▶ **Task to complete**: Please give the data below again in full, exactly as it stands.

Dataset excerpts
══════════════════════════════

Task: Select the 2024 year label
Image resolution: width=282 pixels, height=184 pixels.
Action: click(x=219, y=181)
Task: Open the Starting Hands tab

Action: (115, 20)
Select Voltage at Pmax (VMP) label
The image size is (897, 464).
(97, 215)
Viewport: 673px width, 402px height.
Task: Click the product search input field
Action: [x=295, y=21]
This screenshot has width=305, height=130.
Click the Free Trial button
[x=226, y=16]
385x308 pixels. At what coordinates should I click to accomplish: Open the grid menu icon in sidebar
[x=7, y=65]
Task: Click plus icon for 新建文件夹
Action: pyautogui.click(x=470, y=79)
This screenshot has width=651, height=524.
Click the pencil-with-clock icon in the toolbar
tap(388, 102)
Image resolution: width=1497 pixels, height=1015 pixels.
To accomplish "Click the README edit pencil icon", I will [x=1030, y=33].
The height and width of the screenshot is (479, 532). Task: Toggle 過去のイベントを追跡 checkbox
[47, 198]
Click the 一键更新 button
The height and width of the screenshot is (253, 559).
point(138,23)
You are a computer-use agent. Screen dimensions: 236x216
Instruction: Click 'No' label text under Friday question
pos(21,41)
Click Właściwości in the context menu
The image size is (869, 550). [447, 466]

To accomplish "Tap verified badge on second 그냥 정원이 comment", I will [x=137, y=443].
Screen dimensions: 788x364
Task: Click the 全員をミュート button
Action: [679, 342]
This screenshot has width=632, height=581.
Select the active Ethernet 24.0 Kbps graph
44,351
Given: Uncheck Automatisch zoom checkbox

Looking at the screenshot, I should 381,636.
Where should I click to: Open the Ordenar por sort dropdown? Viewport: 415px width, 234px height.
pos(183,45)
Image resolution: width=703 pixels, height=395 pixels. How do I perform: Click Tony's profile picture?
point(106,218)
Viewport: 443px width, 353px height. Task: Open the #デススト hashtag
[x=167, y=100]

══════════════════════════════

▶ **Task answer**:
Task: Select the 2024 year label
Image resolution: width=282 pixels, height=184 pixels.
Action: click(x=219, y=181)
Task: Open the Starting Hands tab

Action: (115, 20)
Select Voltage at Pmax (VMP) label
The image size is (897, 464).
(97, 215)
Viewport: 673px width, 402px height.
Task: Click the product search input field
Action: [x=295, y=21]
This screenshot has width=305, height=130.
Click the Free Trial button
[x=226, y=16]
385x308 pixels. At what coordinates should I click to accomplish: Open the grid menu icon in sidebar
[x=7, y=65]
Task: Click plus icon for 新建文件夹
Action: pyautogui.click(x=470, y=79)
This screenshot has width=651, height=524.
Click the pencil-with-clock icon in the toolbar
tap(388, 102)
Image resolution: width=1497 pixels, height=1015 pixels.
To accomplish "Click the README edit pencil icon", I will [x=1030, y=33].
The height and width of the screenshot is (479, 532). Task: Toggle 過去のイベントを追跡 checkbox
[47, 198]
Click the 一键更新 button
The height and width of the screenshot is (253, 559).
point(138,23)
You are a computer-use agent. Screen dimensions: 236x216
Instruction: Click 'No' label text under Friday question
pos(21,41)
Click Właściwości in the context menu
The image size is (869, 550). [447, 466]

To accomplish "Tap verified badge on second 그냥 정원이 comment", I will [x=137, y=443].
Screen dimensions: 788x364
Task: Click the 全員をミュート button
Action: [679, 342]
This screenshot has width=632, height=581.
Select the active Ethernet 24.0 Kbps graph
44,351
Given: Uncheck Automatisch zoom checkbox

Looking at the screenshot, I should 381,636.
Where should I click to: Open the Ordenar por sort dropdown? Viewport: 415px width, 234px height.
pos(183,45)
Image resolution: width=703 pixels, height=395 pixels. How do I perform: Click Tony's profile picture?
point(106,218)
Viewport: 443px width, 353px height. Task: Open the #デススト hashtag
[x=167, y=100]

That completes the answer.